Figure 3. Comparison between the enzyme and channel activities and the contribution to lysosomal exocytosis of WT-MLN1 and SL-MLN1 mutant.

In (a) the Bodipy FL C₁₁-PC probe was used to assess the phospholipase activities of WT-MLN1 (closed triangles), SL-MLN1 (open squares), and the control (H₂O-injected oocytes) (+/−SEM, n=12). The activity was estimated in LE/L-containing oocyte extracts for each of these groups by measuring the increase in fluorescence intensity units (FIU) several days after injection.

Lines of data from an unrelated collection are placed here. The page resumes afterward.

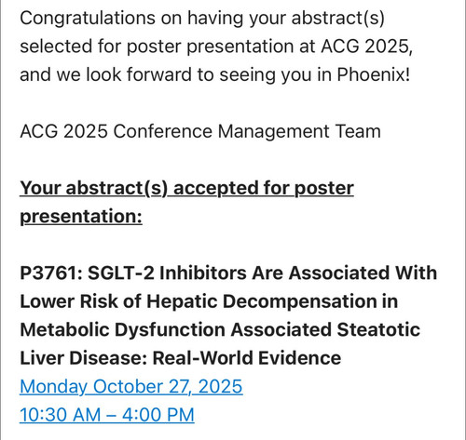This screenshot has width=466, height=440.
Task: Click the 'Real-World Evidence' phrase
Action: (247, 358)
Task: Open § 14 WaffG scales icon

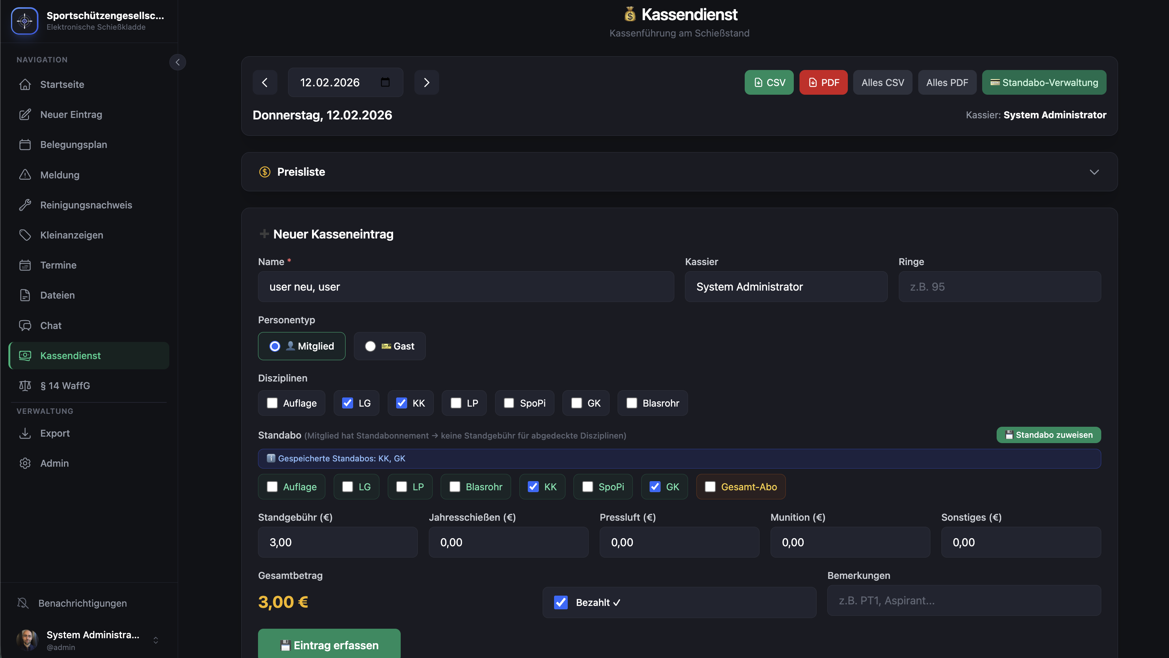Action: point(25,385)
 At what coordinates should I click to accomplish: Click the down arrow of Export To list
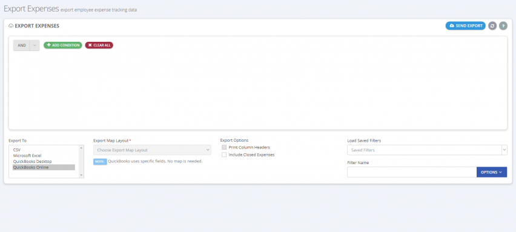pos(81,176)
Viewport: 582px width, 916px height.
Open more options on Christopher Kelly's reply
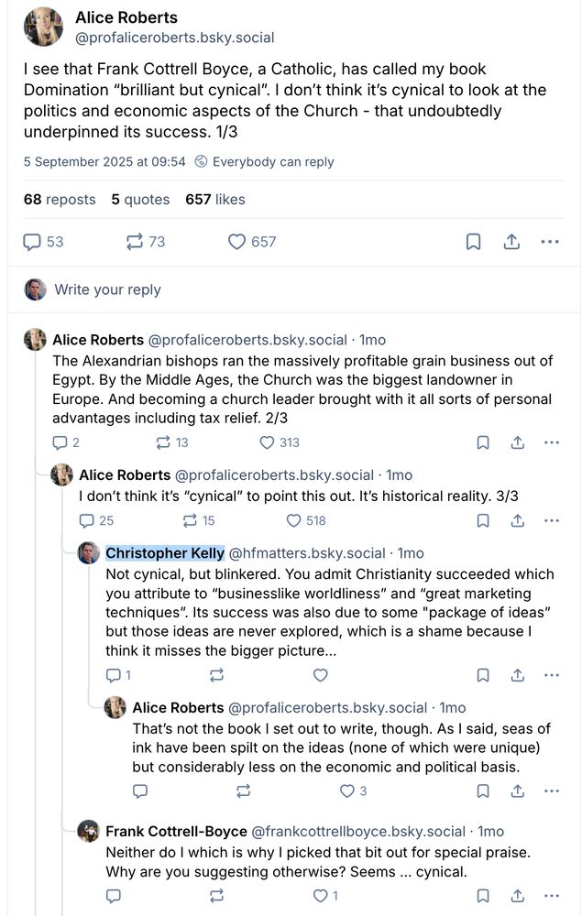tap(551, 675)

In (b) the K+, Na+, and Ca2+ conductances, expressed in picosiemens (pS), of WT-MLN1 (open bars) and SL-MLN1 (dark bars) are compared. The unitary conductances were 81+/−6.4 pS (+/−SEM, n=8) for K+, 77.9+/−7.8 pS (n=8) for Na+, and 30.4+/−5.5 pS (n=8). Single channel traces were taken on day 2 (c) and day 6 (d) after injection of oocytes with WT-MLN1 cRNA (top traces) or SL-MLN1 cRNA (bottom traces). The traces were taken at −90 mV in the presence of 100 mM KCl in the pipette solution. The increase in open state probability (nPo) several days after injection (e) is similar in WT-MLN1-(open triangles) and SL-MLN1-expressing oocytes (closed circles) (+/−SEM, n=12). The lysosomal exocytosis was assessed by determining the amount of N-acetyl-beta-D-glucosaminidase (NAG) (+/−SEM, n=6) released into the bath solution from untreated whole oocytes (−) and from oocytes treated for 30 min with 10 μM ionomycin (+), as shown in (f). The three pairs of bars are marked underneath from left to right for H₂O-injected oocytes (Ctrl), or oocytes expressing either WT-MLN1 (WT) or SL-MLN1 (SL). The released amount of NAG is expressed as % of its total content in the cells, as explained in Methods. (g-h). Effects of phospholipase inhibitors on the enzyme activity and on the extrusion of TVS from oocytes expressing WT-MLN1. Panel (g) shows the changes in PLA activity of WT-MLN1 in LE/L-containing oocyte extracts (estimated by measuring the fluorescence of the Bodipy FL C₁₁-PC probe) mediated by the PLA₂ inhibitors, aristolochic acid (Aris, 40 μM) and bromophenacyl bromide (BPB, 40 μM), as well as by the inhibitor of phosphatidylinositol-specific PLC, U73122 (2 μM), and the inhibitor of phosphatidylcholine-specific PLC and PLD, D609 (40 μM) (+/−SEM, n=10). Panel (h) shows that BPB (open triangles) and ArisA (closed squares) markedly reduce the percentage of whole oocytes extruding TVS, while the inhibitors of PLC and PLD (crosses and open circles) do not show significant changes in comparison to the untreated oocytes (Untr.) (closed circles)(+/−SEM, n=6).